DATA FOR REVIEW:
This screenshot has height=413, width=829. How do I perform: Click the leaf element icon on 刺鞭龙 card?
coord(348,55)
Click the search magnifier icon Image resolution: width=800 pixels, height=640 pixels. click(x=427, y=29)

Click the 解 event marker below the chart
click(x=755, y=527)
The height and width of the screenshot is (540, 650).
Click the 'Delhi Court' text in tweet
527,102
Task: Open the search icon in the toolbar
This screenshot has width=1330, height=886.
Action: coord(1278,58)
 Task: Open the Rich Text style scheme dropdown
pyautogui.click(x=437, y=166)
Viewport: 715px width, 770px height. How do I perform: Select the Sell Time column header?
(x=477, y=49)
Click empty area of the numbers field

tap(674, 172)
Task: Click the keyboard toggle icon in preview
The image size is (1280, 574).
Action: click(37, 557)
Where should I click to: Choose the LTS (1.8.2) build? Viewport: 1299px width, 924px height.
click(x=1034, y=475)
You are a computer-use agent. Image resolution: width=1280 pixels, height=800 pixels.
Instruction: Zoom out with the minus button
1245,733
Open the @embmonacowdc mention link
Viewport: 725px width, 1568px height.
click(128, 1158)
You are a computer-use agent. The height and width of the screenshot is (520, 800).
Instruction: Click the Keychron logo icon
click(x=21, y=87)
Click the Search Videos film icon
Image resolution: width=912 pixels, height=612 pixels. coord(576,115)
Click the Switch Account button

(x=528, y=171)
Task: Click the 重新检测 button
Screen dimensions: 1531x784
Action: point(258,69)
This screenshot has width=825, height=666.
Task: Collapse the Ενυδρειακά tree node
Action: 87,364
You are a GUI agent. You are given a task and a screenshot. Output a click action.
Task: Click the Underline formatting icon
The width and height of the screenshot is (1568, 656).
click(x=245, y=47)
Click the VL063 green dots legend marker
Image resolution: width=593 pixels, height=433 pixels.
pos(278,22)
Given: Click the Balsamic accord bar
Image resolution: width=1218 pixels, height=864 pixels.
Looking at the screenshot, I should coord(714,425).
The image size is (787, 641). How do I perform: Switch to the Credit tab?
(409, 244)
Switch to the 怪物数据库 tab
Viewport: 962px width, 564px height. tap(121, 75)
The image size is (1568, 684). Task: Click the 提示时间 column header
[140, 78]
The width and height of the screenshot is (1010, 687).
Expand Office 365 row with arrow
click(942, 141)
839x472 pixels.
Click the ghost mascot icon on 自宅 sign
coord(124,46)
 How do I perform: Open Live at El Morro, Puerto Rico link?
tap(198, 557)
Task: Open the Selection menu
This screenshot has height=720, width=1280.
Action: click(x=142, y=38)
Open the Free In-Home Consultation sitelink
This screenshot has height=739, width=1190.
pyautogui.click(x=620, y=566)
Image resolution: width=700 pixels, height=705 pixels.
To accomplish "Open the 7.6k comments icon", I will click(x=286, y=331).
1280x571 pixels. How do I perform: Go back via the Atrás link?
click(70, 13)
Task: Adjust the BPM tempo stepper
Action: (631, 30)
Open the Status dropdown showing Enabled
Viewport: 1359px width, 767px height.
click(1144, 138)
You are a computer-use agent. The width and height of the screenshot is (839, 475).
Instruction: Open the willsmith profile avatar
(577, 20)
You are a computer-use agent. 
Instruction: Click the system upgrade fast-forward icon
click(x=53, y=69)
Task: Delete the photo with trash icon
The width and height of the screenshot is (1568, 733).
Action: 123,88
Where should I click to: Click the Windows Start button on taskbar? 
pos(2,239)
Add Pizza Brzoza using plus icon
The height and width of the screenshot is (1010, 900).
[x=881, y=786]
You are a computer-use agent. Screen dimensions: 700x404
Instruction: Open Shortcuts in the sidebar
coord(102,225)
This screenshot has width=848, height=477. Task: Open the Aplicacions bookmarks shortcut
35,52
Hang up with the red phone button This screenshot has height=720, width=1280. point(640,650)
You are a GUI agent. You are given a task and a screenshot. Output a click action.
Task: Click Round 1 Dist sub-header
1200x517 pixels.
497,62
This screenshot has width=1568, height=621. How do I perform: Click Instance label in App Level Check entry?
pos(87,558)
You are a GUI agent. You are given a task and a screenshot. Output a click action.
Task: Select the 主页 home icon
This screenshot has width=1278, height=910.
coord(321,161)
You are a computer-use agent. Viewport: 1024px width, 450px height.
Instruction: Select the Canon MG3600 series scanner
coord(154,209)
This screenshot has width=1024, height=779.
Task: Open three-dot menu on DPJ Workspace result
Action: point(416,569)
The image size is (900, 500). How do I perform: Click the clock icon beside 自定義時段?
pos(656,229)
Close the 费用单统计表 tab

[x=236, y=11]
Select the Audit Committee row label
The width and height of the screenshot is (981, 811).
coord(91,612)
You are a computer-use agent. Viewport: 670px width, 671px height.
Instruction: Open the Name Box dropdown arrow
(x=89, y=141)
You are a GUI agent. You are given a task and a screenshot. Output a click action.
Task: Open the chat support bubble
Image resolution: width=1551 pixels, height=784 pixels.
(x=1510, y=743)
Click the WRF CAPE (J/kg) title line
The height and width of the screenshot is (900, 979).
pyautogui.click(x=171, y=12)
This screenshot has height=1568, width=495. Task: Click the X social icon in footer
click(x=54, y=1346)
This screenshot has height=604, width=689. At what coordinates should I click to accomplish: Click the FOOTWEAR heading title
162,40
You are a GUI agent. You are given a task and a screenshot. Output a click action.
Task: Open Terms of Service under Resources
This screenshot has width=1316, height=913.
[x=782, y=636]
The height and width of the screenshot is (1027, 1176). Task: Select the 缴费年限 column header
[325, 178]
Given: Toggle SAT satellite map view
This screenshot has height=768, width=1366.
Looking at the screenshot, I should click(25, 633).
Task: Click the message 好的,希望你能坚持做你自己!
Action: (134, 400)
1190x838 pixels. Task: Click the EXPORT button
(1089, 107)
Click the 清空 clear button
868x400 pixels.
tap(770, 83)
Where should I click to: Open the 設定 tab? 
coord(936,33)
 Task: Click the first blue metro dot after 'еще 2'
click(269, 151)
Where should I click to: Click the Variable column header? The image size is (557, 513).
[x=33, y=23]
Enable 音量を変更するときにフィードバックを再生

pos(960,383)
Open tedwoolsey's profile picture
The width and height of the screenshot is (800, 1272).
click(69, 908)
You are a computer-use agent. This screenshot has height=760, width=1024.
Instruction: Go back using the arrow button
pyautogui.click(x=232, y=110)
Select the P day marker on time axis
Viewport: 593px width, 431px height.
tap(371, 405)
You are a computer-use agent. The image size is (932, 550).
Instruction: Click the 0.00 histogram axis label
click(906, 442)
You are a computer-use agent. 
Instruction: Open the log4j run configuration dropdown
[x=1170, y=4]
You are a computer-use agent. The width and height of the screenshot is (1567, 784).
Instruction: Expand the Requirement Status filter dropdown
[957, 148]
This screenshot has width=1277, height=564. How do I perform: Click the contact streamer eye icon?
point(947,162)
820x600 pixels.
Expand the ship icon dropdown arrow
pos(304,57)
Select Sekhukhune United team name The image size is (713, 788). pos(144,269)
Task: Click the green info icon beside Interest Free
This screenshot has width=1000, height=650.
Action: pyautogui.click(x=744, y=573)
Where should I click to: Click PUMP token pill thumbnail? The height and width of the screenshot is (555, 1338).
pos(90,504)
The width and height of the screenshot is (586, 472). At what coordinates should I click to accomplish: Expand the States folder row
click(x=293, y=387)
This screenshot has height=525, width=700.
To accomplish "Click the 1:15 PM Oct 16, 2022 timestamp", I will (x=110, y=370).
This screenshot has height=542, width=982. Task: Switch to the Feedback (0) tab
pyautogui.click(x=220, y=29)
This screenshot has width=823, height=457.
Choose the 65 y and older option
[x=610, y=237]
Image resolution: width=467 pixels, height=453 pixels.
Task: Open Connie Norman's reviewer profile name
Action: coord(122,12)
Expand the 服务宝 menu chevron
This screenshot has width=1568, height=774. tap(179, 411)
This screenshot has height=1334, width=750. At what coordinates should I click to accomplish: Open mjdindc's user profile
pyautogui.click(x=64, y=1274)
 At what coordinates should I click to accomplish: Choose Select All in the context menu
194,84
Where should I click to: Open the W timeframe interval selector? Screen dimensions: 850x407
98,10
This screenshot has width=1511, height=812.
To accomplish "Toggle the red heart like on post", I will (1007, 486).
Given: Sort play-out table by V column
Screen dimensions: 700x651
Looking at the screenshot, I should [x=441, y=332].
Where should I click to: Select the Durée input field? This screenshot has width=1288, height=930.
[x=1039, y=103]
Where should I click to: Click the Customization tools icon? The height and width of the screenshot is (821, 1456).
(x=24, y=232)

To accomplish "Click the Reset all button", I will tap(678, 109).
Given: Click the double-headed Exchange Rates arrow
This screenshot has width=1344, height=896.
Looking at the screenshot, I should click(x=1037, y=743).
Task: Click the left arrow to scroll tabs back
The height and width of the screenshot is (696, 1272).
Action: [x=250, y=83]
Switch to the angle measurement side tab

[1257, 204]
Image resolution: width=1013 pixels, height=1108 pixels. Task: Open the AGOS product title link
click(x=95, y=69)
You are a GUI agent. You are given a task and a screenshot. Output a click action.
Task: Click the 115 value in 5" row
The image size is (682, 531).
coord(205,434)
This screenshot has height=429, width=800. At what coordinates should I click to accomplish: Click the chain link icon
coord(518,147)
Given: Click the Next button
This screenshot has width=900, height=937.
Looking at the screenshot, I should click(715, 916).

TASK DESCRIPTION:
Starting with the line with "Instruction: Select the" above and going on through the line with "Select the Audit Committee row label", transcribe every line exactly, both ends included, and add nothing.

SOLUTION TO THIS PROBLEM:
Instruction: Select the Canon MG3600 series scanner
coord(154,209)
This screenshot has width=1024, height=779.
Task: Open three-dot menu on DPJ Workspace result
Action: point(416,569)
The image size is (900, 500). How do I perform: Click the clock icon beside 自定義時段?
pos(656,229)
Close the 费用单统计表 tab

[x=236, y=11]
Select the Audit Committee row label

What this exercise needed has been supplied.